**EXERCISE GOAL:** Of the records that follow, copy only the lines from the line containing "You are a GUI" to the line containing "Material de Oficina (155, 199)", both included, exactly as written.

**** SUPPLIED ENTRIES ****

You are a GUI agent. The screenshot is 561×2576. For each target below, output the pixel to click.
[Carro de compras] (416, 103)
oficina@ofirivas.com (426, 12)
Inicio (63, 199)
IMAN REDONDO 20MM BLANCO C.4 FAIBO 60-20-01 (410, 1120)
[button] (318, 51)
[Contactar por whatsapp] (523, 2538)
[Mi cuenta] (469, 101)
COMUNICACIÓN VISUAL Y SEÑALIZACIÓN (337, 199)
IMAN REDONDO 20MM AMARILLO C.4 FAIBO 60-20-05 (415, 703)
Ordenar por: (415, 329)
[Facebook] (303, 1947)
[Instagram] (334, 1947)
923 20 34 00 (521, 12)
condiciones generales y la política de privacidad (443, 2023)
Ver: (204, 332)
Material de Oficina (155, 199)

****
**** SUPPLIED ENTRIES ****

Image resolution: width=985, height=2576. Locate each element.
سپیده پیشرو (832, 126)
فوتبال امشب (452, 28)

****

**SOLUTION BELOW:**
You are a GUI agent. The screenshot is 561×2576. For each target below, output the pixel to click.
[Carro de compras] (416, 103)
oficina@ofirivas.com (426, 12)
Inicio (63, 199)
IMAN REDONDO 20MM BLANCO C.4 FAIBO 60-20-01 (410, 1120)
[button] (318, 51)
[Contactar por whatsapp] (523, 2538)
[Mi cuenta] (469, 101)
COMUNICACIÓN VISUAL Y SEÑALIZACIÓN (337, 199)
IMAN REDONDO 20MM AMARILLO C.4 FAIBO 60-20-05 (415, 703)
Ordenar por: (415, 329)
[Facebook] (303, 1947)
[Instagram] (334, 1947)
923 20 34 00 (521, 12)
condiciones generales y la política de privacidad (443, 2023)
Ver: (204, 332)
Material de Oficina (155, 199)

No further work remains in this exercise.